Politics. – In August 2006, former foreign minister Toomas Hendrik Ilves was elected to the presidency of the Republic, beating outgoing Arnold Rüütel. The subsequent parliamentary elections of 4 March 2007 were won by the Reform Party of Andrus Ansip, who formed a governing coalition with the Union of the patria and res publica (IRL) and the Social Democratic Party (SDE), leaving the Party to the opposition. of Central Estonian (EK), the Estonian Greens (ER) and the Estonian People’s Union (ERL).
In April 2007, the government had to face the insurrection of the Russian-speaking population who protested against the decision to remove a monument to the Red Army from the center of Tallinn, raising Russian public awareness and creating further tensions between Tallinn and Moscow. This was followed by a series of cyber attacks from Russia against government and commercial sites in Estonia.

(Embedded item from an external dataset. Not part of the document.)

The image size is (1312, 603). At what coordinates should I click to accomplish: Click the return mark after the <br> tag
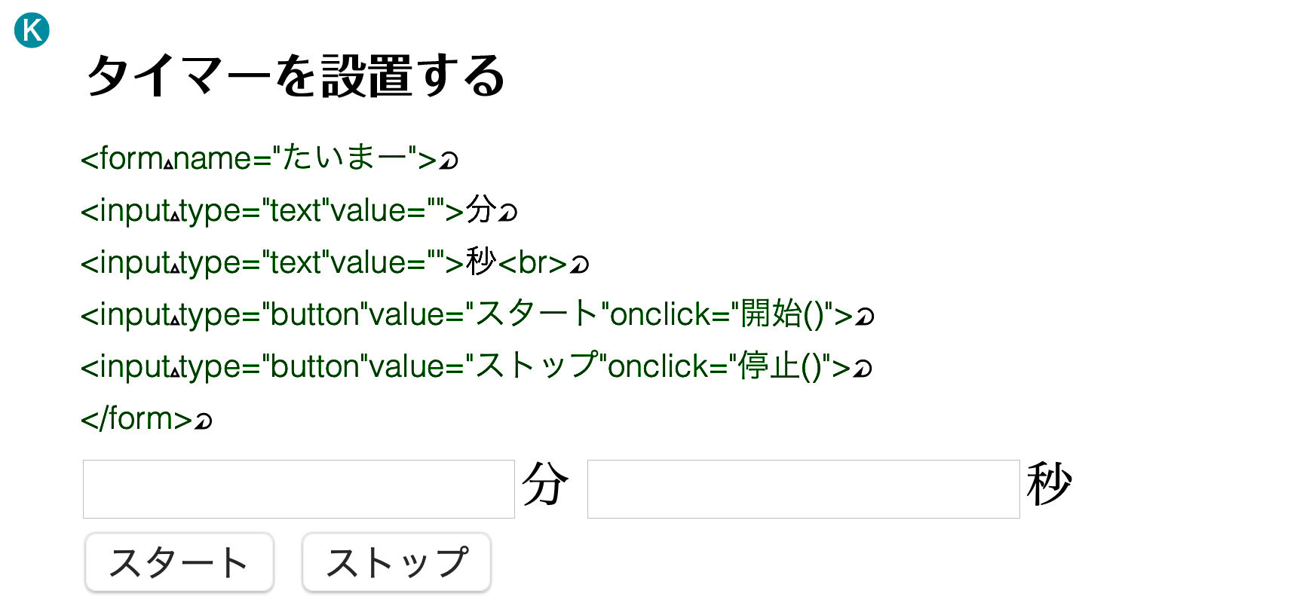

To address the global economic crisis, the government launched an austerity program in 2009 that included raising taxes and lowering public sector salaries, causing the unemployment rate to spike to 16.7% in 2010. However, the GDP began to grow again in 2010, the year in which Estonia became the first ex-Soviet country to be admitted to the OECD (Organization for Economic Cooperation and Development) and to adopt the euro, which entered into circulation on 1 January 2011. In 2012, new anti-corruption legislation was passed and the European Stability Mechanism.

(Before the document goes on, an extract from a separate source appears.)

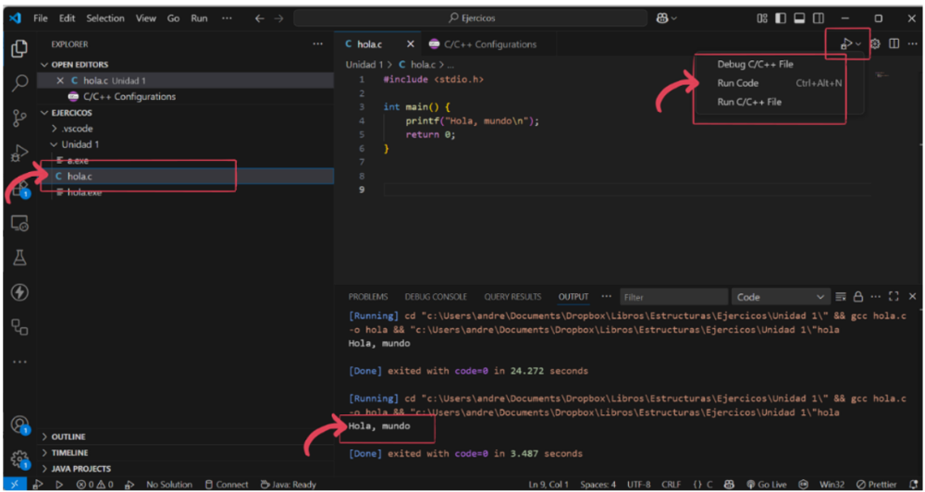This screenshot has width=925, height=492.
Task: Toggle the bottom panel layout button
Action: click(x=799, y=18)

In the March 2011 elections, the Reform Party won the largest number of seats in Parliament (33) and Ansip formed a government in coalition with the IRL, while EK and SDE remained in the opposition and the other parties did not pass the barrier to 5%. In August, Parliament renewed the presidential term in Ilves. After the evident decline in consensus recorded in the municipal elections of October 2013 and the difficult formalization of the Russian-Estonian borders with Moscow, Ansip resigned on March 4, 2014. The young Taavi Rõivas assumed leadership of the Reform Party and on March 26 he became prime minister by forming a government that replaced the IRL ally with the SDE.
In the March 2015 elections, the Reform Party confirmed itself as a relative majority force in Parliament and Rõivas – again prime minister – formed an executive in coalition with IRL and SDE.